++++ Text extract ++++

Having said that, though, there's no question that decision makers, state officials are going to be invoking the reasoning in Trinity Western to justify their decisions and their actions, especially when they violate religious freedom rights, and when the want to justify those violations by saying, "Well, we're still advancing an important public policy goal."
So, absolutely the questions moving forward are significant. You mentioned the whole question of issuing government licenses to other categories. That is one of the really concerning aspects of the decision. If it's true that recognizing a law degree from an institution amounts to effectively a state actor endorsing its religious beliefs or practices, does that mean that the government can always deny a license or benefit to any organization which holds views that the state does not approve of? And that's really troubling. And even now, there's some questions about what this means in other cases that are making their way through our legal -- our court system, one of which you may be familiar with involving the Canada Summer Jobs program here in Canada.
That's a federal grant program, which provides funding to organizations to hire students for summer jobs. This year for the first time, prior to even this Trinity Western case being decided, the Canadian government introduced a new requirement so that anyone that is applying for funding must attest that their core mandate respects certain values, including reproductive rights, which the government has clarified means access to abortion. So many religious organizations, and even non-religious organizations, have been unable to do so. They've said we either are pro-life or we just don’t take an issue on abortion, and you're forcing us to take a side on this very divisive moral issue. And what on earth does this have to do with getting funding for hiring students for a summer job? Why are we imposing this values test? And constitutional challenges have been launched by several organizations, and there we see there may be some parallels in the issues raised in Trinity Western because it all comes back to this question of can the government deny public benefits to organizations or individuals that do not support their values or their beliefs?
Now, again, I'm of the view that Trinity Western can be distinguished. But there's no question that this case will be invoked in all of these cases by those who want to justify actions which infringe on constitutional rights, but which they see as still advancing the greater good. So time will tell. Our hope and our advocacy will be focused on limiting the extent of the application of this ruling outside of its specific facts. But it is something I'm concerned is setting Canadian jurisprudence on a very dangerous trajectory.
Laura Flint: Before our next audience question, I'd like to make a brief announcement. Our next teleforum conference call is scheduled for Tuesday July 17th at 12 noon. That call will be on antitrust regulation of the use of intellectual property. Again, to ask a question, please enter star, then the pound key on your telephone keypad. Let's go to our next audience question.
Herman Bouma [sp]: Yes, thank you. This is Herman Bouma in Washington D.C. And to some extent you've already addressed my question, which does relate to the ramifications of the decision. And I was interested in two specific situations. One is where an individual went to a Christian college and then went to a secular law school and was seeking to get a license to practice law, I was wondering if the decision might apply there? And the second situation's where an individual went to, say, secular college and a secular law school, but the individual himself believes that marriage is only appropriate between a man and a woman. I'm wondering if the case might be extended to apply in that case also, so to deny the individual a license to practice law in Canada.
Derek Ross: Thank you very much for your question. On its face, no. the decision does not require that outcome in those instances. Individuals are still free and will still be entitled to be licensed if they attended a religious undergraduate university. And certainly, nothing in the decision says that existing lawyers who adhere to a traditional belief in marriage will be in any way penalized.

++++ Data excerpt ++++

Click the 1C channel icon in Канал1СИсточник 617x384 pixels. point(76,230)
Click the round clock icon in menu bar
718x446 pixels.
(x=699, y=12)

++++

Exercise A: Please translate this sentence from the Trinity Western transcript into Spanish: "That's a federal grant program, which provides funding to organizations to hire students for summer jobs."
Exercise B: Condense the paragraph of the Trinity Western transcript beginning "Now, again, I'm of the view" into a short bulleted list that keeps its main points.

Full response A: Es un programa federal de subvenciones que proporciona fondos a organizaciones para contratar a estudiantes en empleos de verano.

Full response B:
- The speaker believes Trinity Western can be distinguished from these other cases.
- Still, those seeking to justify actions that infringe constitutional rights for the greater good will certainly invoke it.
- Time will tell how the ruling is applied.
- The speaker's hope and advocacy will focus on limiting the ruling to its specific facts.
- The speaker is concerned it is setting Canadian jurisprudence on a very dangerous trajectory.